Daraufhin mussten alle sieben Hartz IV-Empfänger, die sich in Ürzig als Ein-Euro-Jobber etwas dazuverdienen, ihre Arbeit für zirka zwei Wochen einstellen. Mittlerweile sind die Männer wieder am Werk (der TV berichtete). Im Kreis Bernkastel-Wittlich bessern etwa 500 Hartz IV-Empfänger auf diese Weise ihr Einkommen auf und hoffen auf ein festes Arbeitsverhältnis. Doch diese Hoffnung ist oft trügerisch. Sind Ein-Euro-Jobs überhaupt für dieses Unterfangen geeignet? Nein, sagen Kreishandwerkerschaft, Gewerkschaft und Kirche. Die Politik sei gefordert heißt es. Es müsse richtig Geld in die Hand genommen werden, um einen zusätzlichen Arbeitsmarkt einzurichten, in dem sich Arbeitslose auch wirklich für einen Arbeitsplatz qualifizieren. Das sagen Hans Casel (Bistum Trier), der die "Aktion Arbeit" betreut, und Karl Heinz Päulgen, Vorsitzender des Deutschen Gewerkschaftsbundes, Region Trier. Langzeitarbeitslosen müssten Angebote gemacht werden, damit sie sich beruflich für den "normalen Arbeitsmarkt" qualifizieren können, fordert Päulgen. Die Ein-Euro-Jobs seien dafür ungeeignet. "Doch so lange es keine besseren Instrumente gibt, werden wir damit leben müssen", sagt Hans Casel. So lange dies so sei, müssten sich die Verantwortlichen genau an die Vorschriften halten, damit die heimische Wirtschaft keinen Nachteil habe, sagt Päulgen. Zwei Punkte hebt er dabei hervor: Die Arbeit muss dem Gemeinwohl dienen, und es muss Arbeit sein, die sonst nicht gemacht wird. Doch wo wird die Grenze gezogen?

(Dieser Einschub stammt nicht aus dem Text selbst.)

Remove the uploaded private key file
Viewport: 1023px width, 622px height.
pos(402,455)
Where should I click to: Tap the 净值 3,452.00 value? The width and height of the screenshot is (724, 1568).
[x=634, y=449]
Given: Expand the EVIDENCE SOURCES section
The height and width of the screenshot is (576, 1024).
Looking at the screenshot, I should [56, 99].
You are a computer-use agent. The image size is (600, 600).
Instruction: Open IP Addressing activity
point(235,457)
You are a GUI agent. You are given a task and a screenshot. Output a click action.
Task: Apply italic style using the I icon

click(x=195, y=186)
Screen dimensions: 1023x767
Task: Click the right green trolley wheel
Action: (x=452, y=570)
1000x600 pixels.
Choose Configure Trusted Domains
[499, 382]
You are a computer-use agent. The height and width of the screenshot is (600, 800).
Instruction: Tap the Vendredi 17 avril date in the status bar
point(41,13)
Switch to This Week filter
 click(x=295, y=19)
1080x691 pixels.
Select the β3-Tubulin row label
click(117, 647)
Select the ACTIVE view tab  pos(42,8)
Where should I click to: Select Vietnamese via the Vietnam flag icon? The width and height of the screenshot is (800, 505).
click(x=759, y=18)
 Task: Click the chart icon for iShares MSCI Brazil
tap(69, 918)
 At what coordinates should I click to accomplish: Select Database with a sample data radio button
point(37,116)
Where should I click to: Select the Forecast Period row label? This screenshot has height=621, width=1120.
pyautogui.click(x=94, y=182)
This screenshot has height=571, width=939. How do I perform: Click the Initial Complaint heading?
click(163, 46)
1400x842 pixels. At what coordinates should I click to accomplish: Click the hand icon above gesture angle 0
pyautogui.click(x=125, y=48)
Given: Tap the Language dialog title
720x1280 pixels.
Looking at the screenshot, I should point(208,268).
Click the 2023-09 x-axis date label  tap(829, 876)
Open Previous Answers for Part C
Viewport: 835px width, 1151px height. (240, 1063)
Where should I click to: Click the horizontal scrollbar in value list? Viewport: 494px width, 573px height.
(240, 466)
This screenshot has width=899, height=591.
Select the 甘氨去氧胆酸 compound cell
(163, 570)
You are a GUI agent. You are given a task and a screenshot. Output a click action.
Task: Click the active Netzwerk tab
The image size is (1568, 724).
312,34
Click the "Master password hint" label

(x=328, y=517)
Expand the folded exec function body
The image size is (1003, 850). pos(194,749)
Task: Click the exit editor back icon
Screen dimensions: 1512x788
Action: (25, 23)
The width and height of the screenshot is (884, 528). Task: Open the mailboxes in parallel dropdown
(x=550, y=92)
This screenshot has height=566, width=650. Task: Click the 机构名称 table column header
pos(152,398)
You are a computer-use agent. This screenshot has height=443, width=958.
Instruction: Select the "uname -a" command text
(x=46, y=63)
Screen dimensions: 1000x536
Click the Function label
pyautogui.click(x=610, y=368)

Die Schule in Ürzig wäre wahrscheinlich nicht gestrichen worden, wenn die Gemeinde dies nicht initiiert hätte. Und was ist Gemeinwohl? Eine öffentliche Grünfläche kann eine Firma pflegen aber auch ein Ein-Euro-Jobber. Auch Peter Karst, Geschäftsführer der Kreishandwerkerschaft, weiß um die Problematik. Es gebe zum Beispiel Ein-Euro-Jobber bei Verbänden (Caritas, Rotes Kreuz, etc.) und im Überbetrieblichen Ausbildungszentrum. Dort werde auch Weiterbildung geboten. Hier liege die Vermittlungsquote in richtige Arbeitsverhältnisse bei 40 Prozent. Bei Leuten, die in den Gemeinden arbeiten, sei die Quote gering. Karst: "Sie liegt unter zehn Prozent." Er plädiert auch dafür, die Leute in den "ersten Arbeitsmarkt" zu integrieren. Immerhin überlegt Arno Simon, Ortsbürgermeister von Ürzig, ob es möglich ist, zumindest einen der sieben Ein-Euro-Jobber mittelfristig als Gemeindearbeiter einzustellen. Ratsmitglieder sammeln für Verdienstausfall

Peter Karst ist ein Gegner von Kontrollen. "Ich setzte mehr auf die Selbstverantwortung der Menschen", sagt er. Die meisten Verwaltungen seien sich der Verantwortung bewusst. "Zweifelhafte Fälle sollen aber gemeldet werden", fordert er. Klagen aus der Handwerkerschaft über unliebsame Konkurrenz gebe es. Sie hielten sich aber noch in Grenzen. Karsts Kriterium für die Arbeit der Ein-Euro-Jobber sieht so aus: Sie dürfen nur Tätigkeiten verrichten, bei denen die Gemeinden kein Geld sparen. Wer sich in finanzschwachen Gemeinden umhört, merkt aber schnell, dass gerade dies ein Grund ist, um Ein-Euro-Jobber einzustellen. Fast alle Ürziger Gemeinderatsmitglieder haben sich übrigens mit den sieben Ein-Euro-Jobber solidarisch erklärt. Sie sammelten Geld, um den Verdienstausfall der sieben Ein-Euro-Jobber während der zwei Wochen zu kompensieren.